As far as enriching the interior environment, I would like to hear more, as I would like them to make the choice to stay in more, but I want them to have an understanding of the world outside, to not wonder their whole lives- "what's over that fence?"  Instead they know there is a big dog on the other side that doesn't like them.

I am very much about freedom, choice, thoughts, and actions (so long as it harms no one else), so keeping them locked inside bothers me.  

Our cats have the choice to go out, sometimes they do and sometimes they do not, and some times I chose for them (one was sick last night so he stayed in today).


----------



## Thunderfoot (Sep 13, 2007)

Dire Bare said:
			
		

> Dude, if your cat can kill dogs . . . .
> 
> THAT'S ONE AMAZING CAT!!!!



Not really, I had a cat that took down a German Sheppard, and it wasn't even a close thing.
The Sheppard charged; my cat leaped and dug its claws into the dog's face right behind its ears, the back claws now free to shred ad infinitum, which they did.  The dog staggered back into the street and died on the spot from blood loss.  The owner of the dog tried to press charges, right up until the police officer asked why the dog wasn't on a leash and in my yard.  Needless to say the blood trail was evident so the beginning location of the altercation was easy to trace.   We as a society often forget that cats were also domesticated to hunt.


----------



## Pbartender (Sep 13, 2007)

Harmon said:
			
		

> As far as enriching the interior environment, I would like to hear more, as I would like them to make the choice to stay in more, but I want them to have an understanding of the world outside, to not wonder their whole lives- "what's over that fence?"  Instead they know there is a big dog on the other side that doesn't like them.
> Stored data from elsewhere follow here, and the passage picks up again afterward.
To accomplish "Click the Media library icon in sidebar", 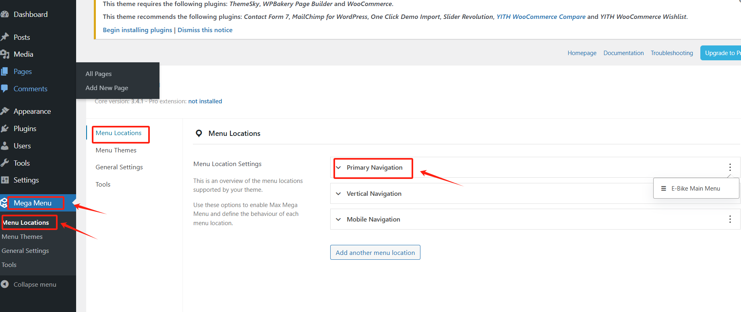I will click(x=5, y=54).
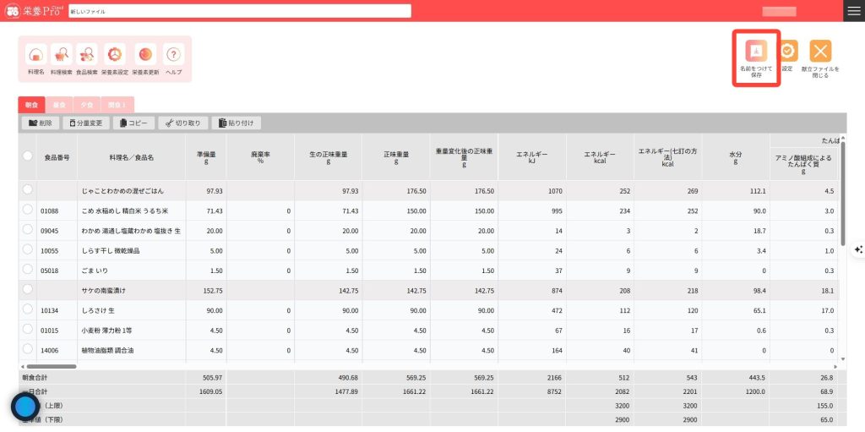Select the row for じゃこととわかめの混ぜごはん

tap(28, 190)
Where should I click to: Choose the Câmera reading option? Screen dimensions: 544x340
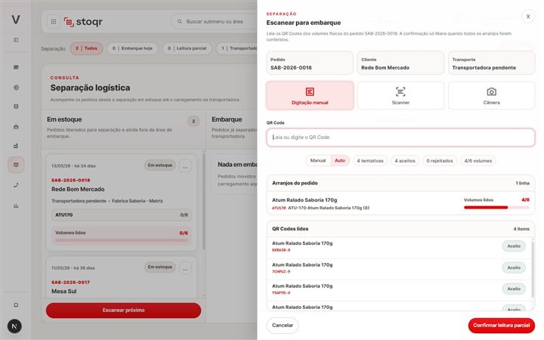click(x=491, y=95)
We've got a cat.  He's only been outside once or twice, when he thought he wanted to sneak out there.  He changed his mind and came back in.

Here's what you do.  First, make sure the cat's got plenty of places he can hang out and look outside...  Especially if the view is bushes or lawn or trees.  For most cats, sitting on a sunny window ledge and watching the birds and squirrels outside is just as good as actually being out there. Also, hiding places for the cat to explore and sneak through are good...  Even an empty paper grocery bag or cardboard box can keep many cats interested for days.

Second, if you can, get some other pets.  Not other cats, other pets.  Aside from our cat, we've got a dog, a tank full of fish, a cage of gerbils and a small terrarium that our kids use for interesting bugs they find in the yard (katydids earlier this year, and now a great big Chinese mantis).  Small pets, like the gerbils or fish, should kept in places where the cat can see them, but can't get at them...  Our cat will spend hours pretending to stalk and hunt the gerbils, fish or bugs.  Meanwhile, our dog and cat have a playful rivalry going on...  The dog polices the cat when he get himself into trouble, and the cat will pounce and play tricks on the dog when she's not looking.  The upshot of that, is that all the various pets tend to keep each other busy and out of trouble when we aren't around to pay attention to them.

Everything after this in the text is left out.